> [Supplied text]:
- - -
The current code takes the dentry's d_lock lock whenever the d_count
reference count is being updated. In reality, nothing big really
happens until d_count goes to 0 in dput(). So it is not necessary to
take the lock if the reference count won't go to 0.

Without using a lock, multiple threads may update d_count
simultaneously.  Therefore, atomic instructions must be used to
ensure consistency except in shrink_dcache_for_umount*() where the
whole superblock is being dismounted and locking is not needed.

The worst case scenarios are:

1. d_lock taken in dput with d_count = 2 in one thread and another
   thread comes in to atomically decrement d_count without taking
   the lock. This may result in a d_count of 0 with no deleting
   action taken.

2. d_lock taken in dput with d_count = 1 in one thread and another
   thread comes in to atomically increment d_count without taking
   the lock. This may result in the dentry in the deleted state while
   having a d_count of 1.

Without taking a lock, we need to make sure the decrementing or
incrementing action should not be taken while other threads are
updating d_count simultaneously. This can be done by using the
atomic cmpxchg instruction which will fail if the underlying value
is changed.  If the lock is taken, it should be safe to use a simpler
atomic increment or decrement instruction.

To make sure that the above worst case scenarios will not happen,
the dget() function must take the lock if d_count <= 1. Similarly,
the dput() function must take the lock if d_count <= 2. The cmpxchg()
call to update d_count will be tried twice before falling back to
using the lock as there is a fairly good chance that the cmpxchg()
may fail in a busy situation.

Finally, the CPU must have an instructional level cmpxchg instruction
or the emulated cmpxchg() function may be too expensive to
use. Therefore, the above mentioned changes will only be applied if
the __HAVE_ARCH_CMPXCHG flag is set. Most of the major architectures
supported by Linux have this flag set with the notation exception
of ARM.
- - -
> [Records to use]:
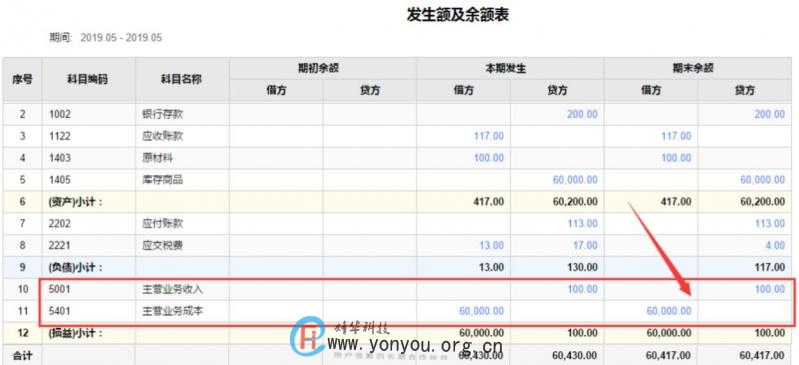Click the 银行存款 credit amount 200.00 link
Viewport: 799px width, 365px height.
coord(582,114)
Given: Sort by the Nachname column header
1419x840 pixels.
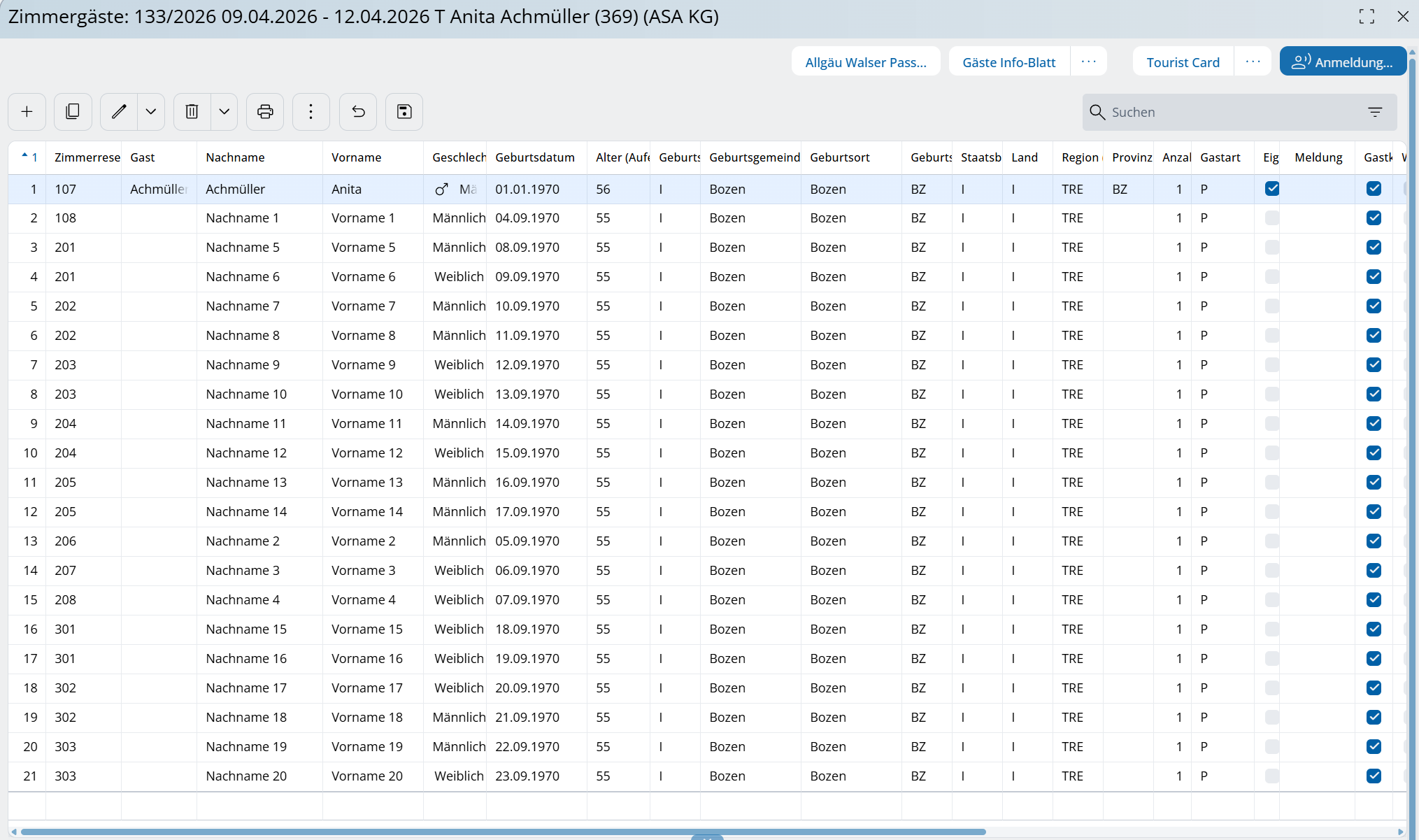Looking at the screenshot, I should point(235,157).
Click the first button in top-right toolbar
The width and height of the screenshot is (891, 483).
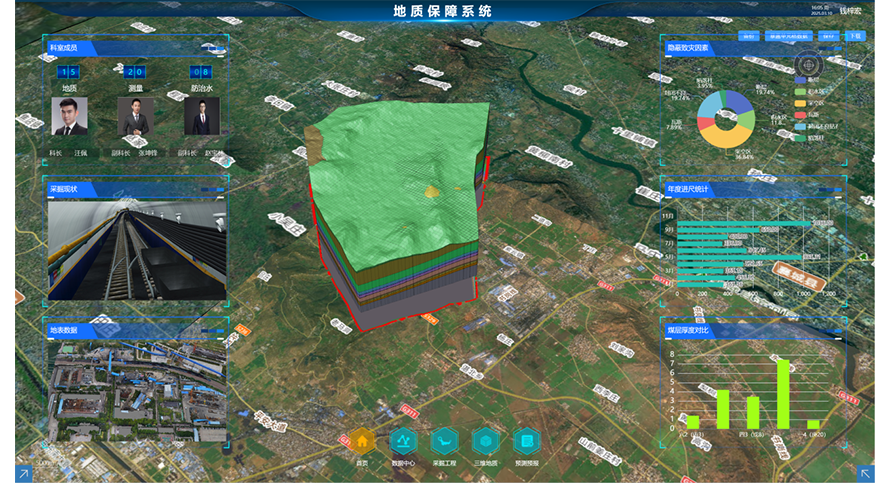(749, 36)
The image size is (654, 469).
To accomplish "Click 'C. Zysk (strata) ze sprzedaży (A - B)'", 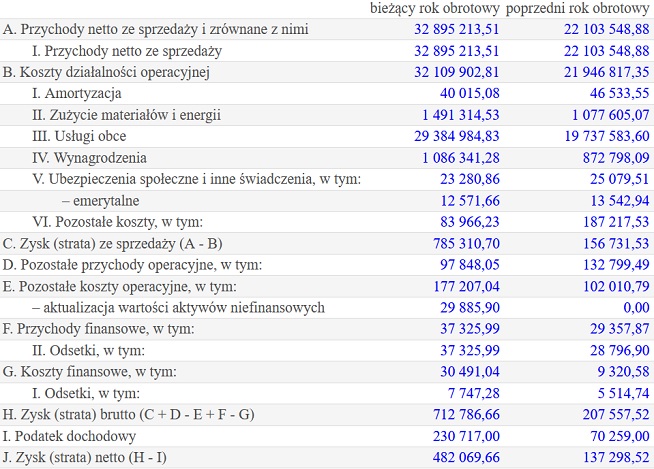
- - -
> [Requirements]:
**a)** Copy out the listing of click instructions and coordinates word for word, leaving the pictures out.
**b)** Continue the passage on lockless d_count updates in the dentry code, picking up after its final sentence.

> [Answers for the exercise]:
**a)**
Click the 银行存款 credit amount 200.00 link
Viewport: 799px width, 365px height.
coord(582,114)
Given: Sort by the Nachname column header
1419x840 pixels.
Looking at the screenshot, I should point(235,157).
Click the first button in top-right toolbar
The width and height of the screenshot is (891, 483).
(749, 36)
The image size is (654, 469).
To accomplish "Click 'C. Zysk (strata) ze sprzedaży (A - B)'", 

**b)**
As for the performance of the updated reference counting code, it
all depends on whether the cmpxchg instruction is used or not. The
original code has 2 atomic instructions to lock and unlock the
spinlock. The new code path has either 1 atomic cmpxchg instruction
or 3 atomic instructions if the lock has to be taken. Depending on
how frequent the cmpxchg instruction is used (d_count > 1 or 2),
the new code can be faster or slower than the original one.

This patch has a particular big impact on the short workload of
the AIM7 benchmark with ramdisk filesystem. The table below show the
performance improvement due to this patch on an 8-socket 80-core x86-64
system with a 3.8.5 kernel in a 1/2/4/8 node configuration by using
numactl to restrict the execution of the workload on certain nodes.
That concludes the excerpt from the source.